“You better put in that application for a service dog.”
We hadn’t even made it half-way down our block and I already stumbled and fell. The teenager, her dog, and I had left our house at 7 p.m. on just another high-90s day. We were headed to CVS for ice cream.
The CVS is a 2,000 step walk— there and back— so we thought it would be good exercise for the whole family.
Plus, I had about $3.75 in Extra Bucks and a 40% off coupon. A pint of ice cream is $6.99 at CVS so I grabbed a whole bunch of singles and a handful of change.
The dog behaved really well on the walk, but my left foot did not— it kept twisting under me. I felt like I had to lift up my feet in exaggerated steps not to fall. Like high knees marching.

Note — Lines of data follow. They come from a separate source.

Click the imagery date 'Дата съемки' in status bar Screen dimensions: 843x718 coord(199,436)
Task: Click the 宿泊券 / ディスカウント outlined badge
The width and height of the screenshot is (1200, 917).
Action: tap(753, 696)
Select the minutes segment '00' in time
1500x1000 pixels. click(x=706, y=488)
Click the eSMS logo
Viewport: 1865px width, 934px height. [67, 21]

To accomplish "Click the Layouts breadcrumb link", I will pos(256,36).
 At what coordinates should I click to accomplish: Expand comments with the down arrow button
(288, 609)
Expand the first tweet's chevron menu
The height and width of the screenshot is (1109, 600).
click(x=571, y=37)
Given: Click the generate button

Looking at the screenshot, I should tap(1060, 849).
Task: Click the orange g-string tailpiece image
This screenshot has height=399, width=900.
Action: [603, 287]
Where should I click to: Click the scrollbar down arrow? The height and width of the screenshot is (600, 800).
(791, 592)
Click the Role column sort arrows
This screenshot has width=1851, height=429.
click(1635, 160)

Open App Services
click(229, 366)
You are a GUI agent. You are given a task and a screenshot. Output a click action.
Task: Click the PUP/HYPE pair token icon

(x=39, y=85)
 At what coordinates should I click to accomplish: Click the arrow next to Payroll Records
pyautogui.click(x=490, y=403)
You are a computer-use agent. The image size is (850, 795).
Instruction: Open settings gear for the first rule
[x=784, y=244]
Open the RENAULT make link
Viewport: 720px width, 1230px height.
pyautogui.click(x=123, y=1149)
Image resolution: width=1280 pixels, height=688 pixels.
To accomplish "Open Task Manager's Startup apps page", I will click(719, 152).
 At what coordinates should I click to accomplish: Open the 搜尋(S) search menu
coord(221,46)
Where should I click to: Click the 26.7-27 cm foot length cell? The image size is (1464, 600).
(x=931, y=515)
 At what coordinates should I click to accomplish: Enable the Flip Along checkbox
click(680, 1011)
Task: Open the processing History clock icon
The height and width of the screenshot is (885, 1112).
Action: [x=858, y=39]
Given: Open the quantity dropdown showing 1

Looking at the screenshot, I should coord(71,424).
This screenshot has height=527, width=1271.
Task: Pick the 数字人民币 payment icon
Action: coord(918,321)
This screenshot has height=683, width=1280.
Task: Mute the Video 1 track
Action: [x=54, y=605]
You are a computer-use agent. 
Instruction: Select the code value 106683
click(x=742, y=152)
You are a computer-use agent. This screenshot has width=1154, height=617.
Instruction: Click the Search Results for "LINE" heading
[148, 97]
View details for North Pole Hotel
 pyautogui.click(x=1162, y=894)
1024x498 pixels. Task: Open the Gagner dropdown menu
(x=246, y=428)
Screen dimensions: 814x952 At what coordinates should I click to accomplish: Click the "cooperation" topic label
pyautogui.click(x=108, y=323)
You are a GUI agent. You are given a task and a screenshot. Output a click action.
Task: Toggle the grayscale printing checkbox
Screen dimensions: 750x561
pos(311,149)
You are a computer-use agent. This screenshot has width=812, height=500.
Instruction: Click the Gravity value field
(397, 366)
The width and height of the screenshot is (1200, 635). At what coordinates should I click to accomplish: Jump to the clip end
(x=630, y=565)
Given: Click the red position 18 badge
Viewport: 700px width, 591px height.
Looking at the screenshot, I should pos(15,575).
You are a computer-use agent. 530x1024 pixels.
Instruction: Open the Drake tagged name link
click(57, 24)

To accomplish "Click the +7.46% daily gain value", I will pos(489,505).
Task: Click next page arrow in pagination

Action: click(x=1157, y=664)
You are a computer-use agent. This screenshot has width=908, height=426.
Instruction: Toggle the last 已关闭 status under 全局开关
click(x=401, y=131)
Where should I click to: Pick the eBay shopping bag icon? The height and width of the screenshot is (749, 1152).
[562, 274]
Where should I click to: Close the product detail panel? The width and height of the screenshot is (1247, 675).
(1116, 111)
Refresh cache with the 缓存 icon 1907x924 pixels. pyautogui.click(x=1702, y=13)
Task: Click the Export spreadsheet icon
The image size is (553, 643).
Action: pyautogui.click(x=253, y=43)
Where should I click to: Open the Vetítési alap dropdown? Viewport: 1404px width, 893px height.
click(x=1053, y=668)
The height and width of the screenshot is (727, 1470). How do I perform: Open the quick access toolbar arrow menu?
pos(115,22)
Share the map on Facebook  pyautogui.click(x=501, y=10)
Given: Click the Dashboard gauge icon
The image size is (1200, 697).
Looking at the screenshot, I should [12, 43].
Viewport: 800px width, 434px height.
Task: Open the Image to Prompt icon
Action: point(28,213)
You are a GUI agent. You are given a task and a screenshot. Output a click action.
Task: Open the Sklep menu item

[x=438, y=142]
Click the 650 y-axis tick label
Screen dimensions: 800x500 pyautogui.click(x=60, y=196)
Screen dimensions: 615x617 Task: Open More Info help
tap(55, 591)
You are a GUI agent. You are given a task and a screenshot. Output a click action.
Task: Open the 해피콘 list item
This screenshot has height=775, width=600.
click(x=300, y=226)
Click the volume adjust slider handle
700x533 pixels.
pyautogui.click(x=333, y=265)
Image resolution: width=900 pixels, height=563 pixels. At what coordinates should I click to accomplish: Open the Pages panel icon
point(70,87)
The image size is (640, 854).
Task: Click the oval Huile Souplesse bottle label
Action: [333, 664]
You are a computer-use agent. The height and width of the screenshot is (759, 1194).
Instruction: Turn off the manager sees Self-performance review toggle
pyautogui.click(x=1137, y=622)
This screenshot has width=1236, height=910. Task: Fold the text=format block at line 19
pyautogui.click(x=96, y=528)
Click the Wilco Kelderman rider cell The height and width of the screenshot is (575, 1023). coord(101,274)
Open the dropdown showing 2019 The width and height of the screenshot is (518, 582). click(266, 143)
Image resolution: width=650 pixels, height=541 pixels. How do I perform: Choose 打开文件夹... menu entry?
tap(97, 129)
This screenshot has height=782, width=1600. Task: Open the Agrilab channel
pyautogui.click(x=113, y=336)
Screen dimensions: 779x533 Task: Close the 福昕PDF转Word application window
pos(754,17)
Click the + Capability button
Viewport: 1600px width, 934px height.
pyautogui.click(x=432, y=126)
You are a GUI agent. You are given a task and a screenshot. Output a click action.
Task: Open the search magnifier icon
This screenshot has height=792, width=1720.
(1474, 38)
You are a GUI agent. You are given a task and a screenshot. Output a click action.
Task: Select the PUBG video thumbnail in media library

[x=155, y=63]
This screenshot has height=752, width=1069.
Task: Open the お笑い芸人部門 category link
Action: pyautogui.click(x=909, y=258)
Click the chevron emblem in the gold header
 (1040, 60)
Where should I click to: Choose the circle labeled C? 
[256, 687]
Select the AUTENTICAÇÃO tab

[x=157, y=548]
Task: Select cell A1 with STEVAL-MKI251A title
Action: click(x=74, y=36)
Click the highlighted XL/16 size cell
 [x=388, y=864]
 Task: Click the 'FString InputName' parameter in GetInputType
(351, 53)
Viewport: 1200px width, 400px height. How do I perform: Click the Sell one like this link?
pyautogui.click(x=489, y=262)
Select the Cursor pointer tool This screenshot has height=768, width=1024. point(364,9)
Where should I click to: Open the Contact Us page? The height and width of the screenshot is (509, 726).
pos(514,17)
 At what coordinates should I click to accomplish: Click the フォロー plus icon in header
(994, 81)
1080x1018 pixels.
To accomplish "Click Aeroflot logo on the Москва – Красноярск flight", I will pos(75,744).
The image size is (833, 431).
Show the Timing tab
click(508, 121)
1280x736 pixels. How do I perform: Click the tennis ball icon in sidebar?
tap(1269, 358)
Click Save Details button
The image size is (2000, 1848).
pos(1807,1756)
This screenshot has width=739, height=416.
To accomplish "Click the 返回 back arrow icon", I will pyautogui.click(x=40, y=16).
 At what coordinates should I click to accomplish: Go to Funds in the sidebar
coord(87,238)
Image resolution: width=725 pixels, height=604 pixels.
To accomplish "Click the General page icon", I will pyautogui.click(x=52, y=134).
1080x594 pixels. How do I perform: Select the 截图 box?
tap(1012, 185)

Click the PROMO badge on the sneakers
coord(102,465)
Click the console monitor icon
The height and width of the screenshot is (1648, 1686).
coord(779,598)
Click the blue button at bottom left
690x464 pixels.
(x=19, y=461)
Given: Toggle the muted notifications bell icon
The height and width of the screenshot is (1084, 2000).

I stumbled twice on the way home but did not fall again.
The teenager made her remark about the service dog. I’ve spent a lot of time with her dog this weekend and thought… just imagine if this dog were useful.
I already did 90% of the 54-page application packet. I talked to those people I want to be my support letters (the teenager and my neighbor, as they would be my literal supports) and my references: the teenager’s father, cat foster godmother (who used to be a social worker) and my long-time therapist (whose wife is a physical therapist).
That leaves one thing: the medical evaluation. My own insecurities make it very difficult for me to ask for help. And it’s taken a long time for me to learn to speak up and out and advocate for myself.
I am nervous to ask my doctor— my family doctor of more than a decade— to do it. Part of me wants to wait until my appointment on August 19. But if he says no, that only leaves me two months to find someone else.
I think I need to call the office tomorrow and leave him a message to ask if he’d do it if I bring the paperwork August 19, or sooner if he wishes.
Again, I have doubts. What if I’m not disabled enough? I don’t want to waste anyone’s time. I don’t want to take a spot away from someone who needs a dog more than me.
But I’m struggling and I’m scared and I’m getting older. And I can do so much on my own but a dog would give me that much more.
I spent a lot of time on the application. Pretty much a whole day. What do you want the dog to do? What’s your typical day? Do you work? Do you volunteer? What are your interests and hobbies? Do you own a home? Do you have pets? Who lives with you? Do you drive? Can you handle travel? Can you take care of the dog? Are you able to train the dog?
If I can get ahold of the doctor’s office, as soon as I know someone will fill out the papers— I will tell my letter-writers and references to do their thing.
My therapist and I had a chat about it. His professional association discourages therapists from doing medical evaluations for service dog applications, but since I was asking for a reference, he was okay with that. He had no idea how many things a mobility dog could do.
He mentioned that in our current times, the emotional support animal and assistance dog phenomenon seems to be getting more and more prolific but that in my case, I’d obviously put a lot of thought into it, done my research, and found a program that could really benefit me.
Fingers crossed, I guess.
Oh, and the ice cream… it was $1.86 after my discounts. I had a $5 bill, five singles and 87 cents in my pocket. I paid exact change.